その瞬間、葵の背筋にぞくりと寒気が走った。何者かの、射るような鋭い視線を感じたのだ。

反射的に後ろを振り向くと、いた。


「・・・!」


数本先の木の陰から、紺色のセーラー服を身に着けた少女がじっとこちらを見ている。

後ろにある鉄製の柵が透けて見えることから、霊だっていうのがわかった。

人が沢山集まる場所に惹かれるのか、学校で霊を見るのはそれほど珍しくはなかったが、霊の方がこちらの存在に気付いている、というのは初めてだった。
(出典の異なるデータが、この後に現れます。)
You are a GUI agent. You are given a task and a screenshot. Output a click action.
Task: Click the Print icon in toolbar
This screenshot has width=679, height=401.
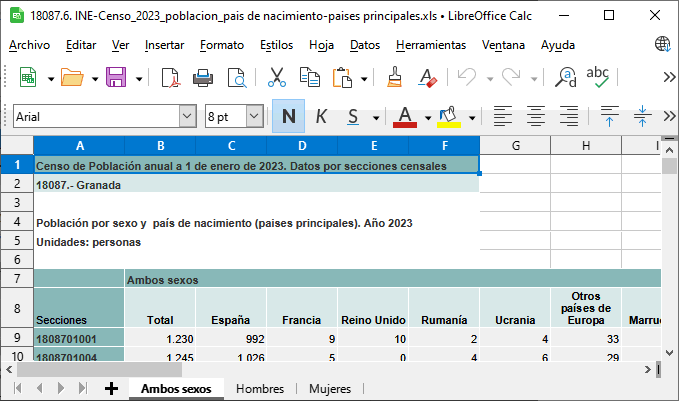coord(203,77)
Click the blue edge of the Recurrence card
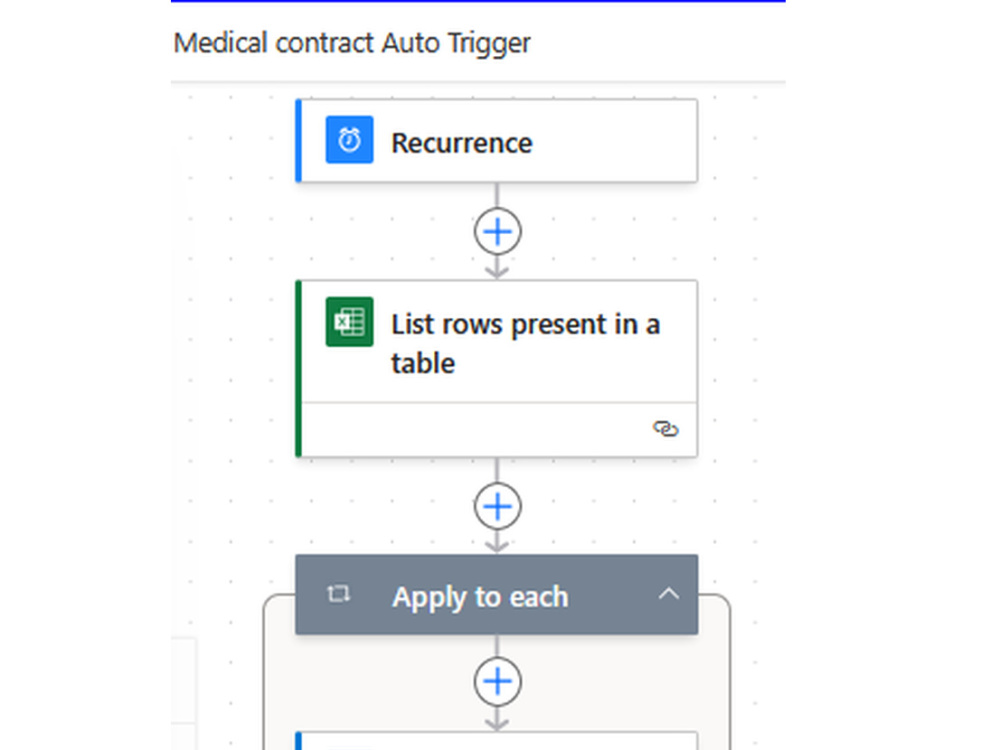Viewport: 1000px width, 750px height. point(298,141)
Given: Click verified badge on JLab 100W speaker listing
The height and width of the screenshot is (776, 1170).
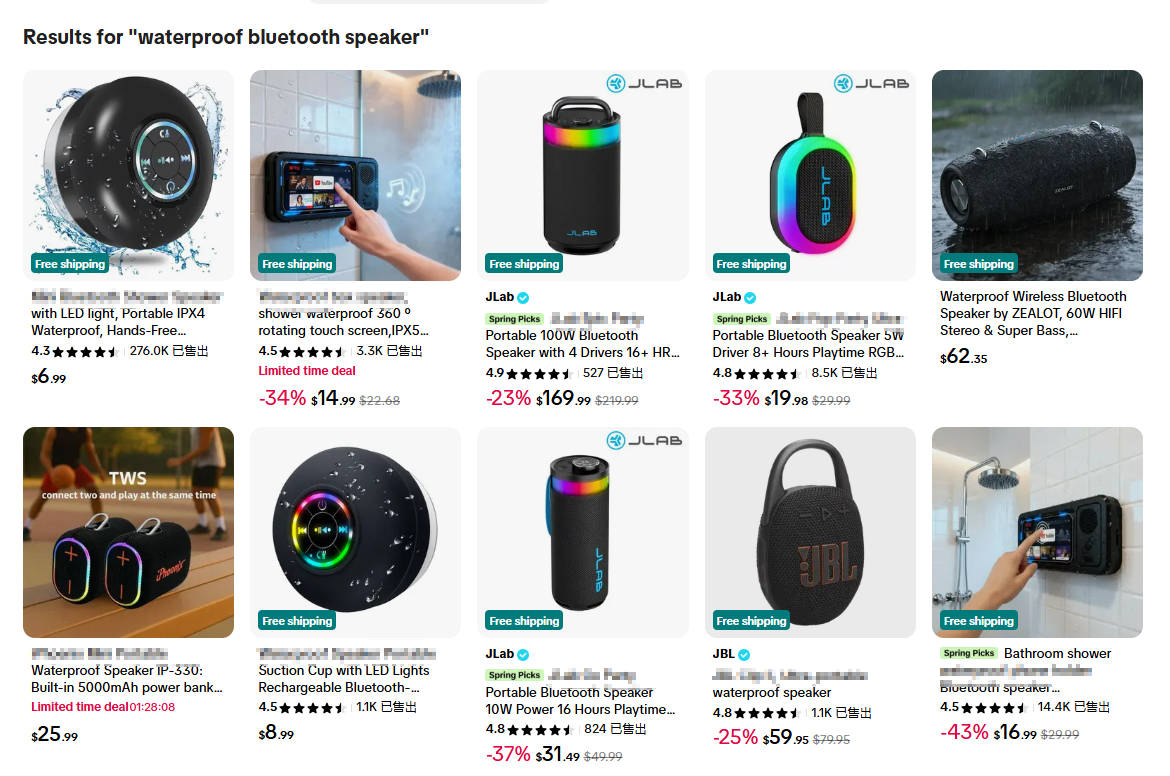Looking at the screenshot, I should coord(523,297).
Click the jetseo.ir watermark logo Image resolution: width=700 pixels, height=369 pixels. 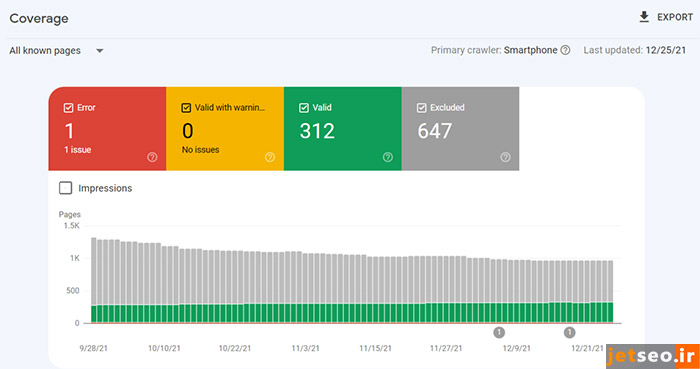click(653, 356)
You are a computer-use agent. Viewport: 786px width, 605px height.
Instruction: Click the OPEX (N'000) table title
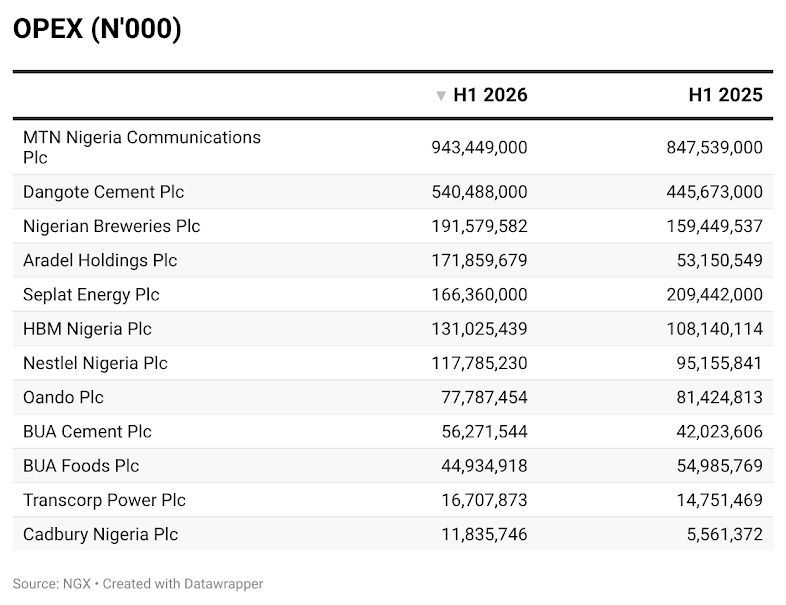97,29
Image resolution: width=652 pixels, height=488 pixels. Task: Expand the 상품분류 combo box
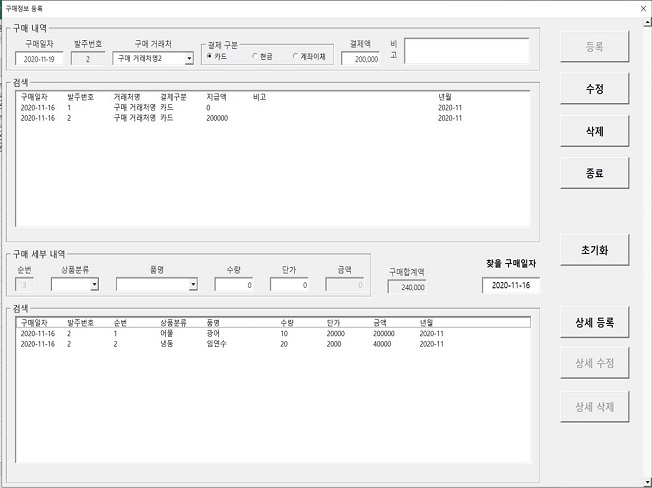94,285
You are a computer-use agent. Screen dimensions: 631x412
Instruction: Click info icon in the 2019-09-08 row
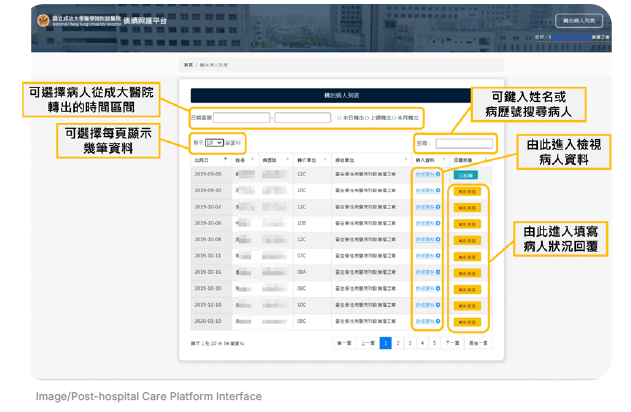pyautogui.click(x=438, y=174)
今まで葵の見た霊は、どれも自分の世界に入りきっていたり、当ても無く彷徨っているような人だけだったからだ。


「んー?何か後ろにいるのか?」


振り向いた体勢のまま微動だにしない葵が気になったのか、和輝も後ろを向いた。その瞬間――


(消えた!?)


まるで空気に溶け込んでしまったかのように、少女の身体は一瞬にして掻き消えてしまったのだ。


「何もいないじゃん、ホント大丈夫か?」

「え・・・あ、うん」


曖昧に頷きながらも、葵は少女のいた場所から目を離す事ができなかった。

風が吹き、ざわざわと木の葉が揺れる。

葵の心には、漠然とした不安だけが残っていたが、勿論今の段階ではその正体を知る由もなかった。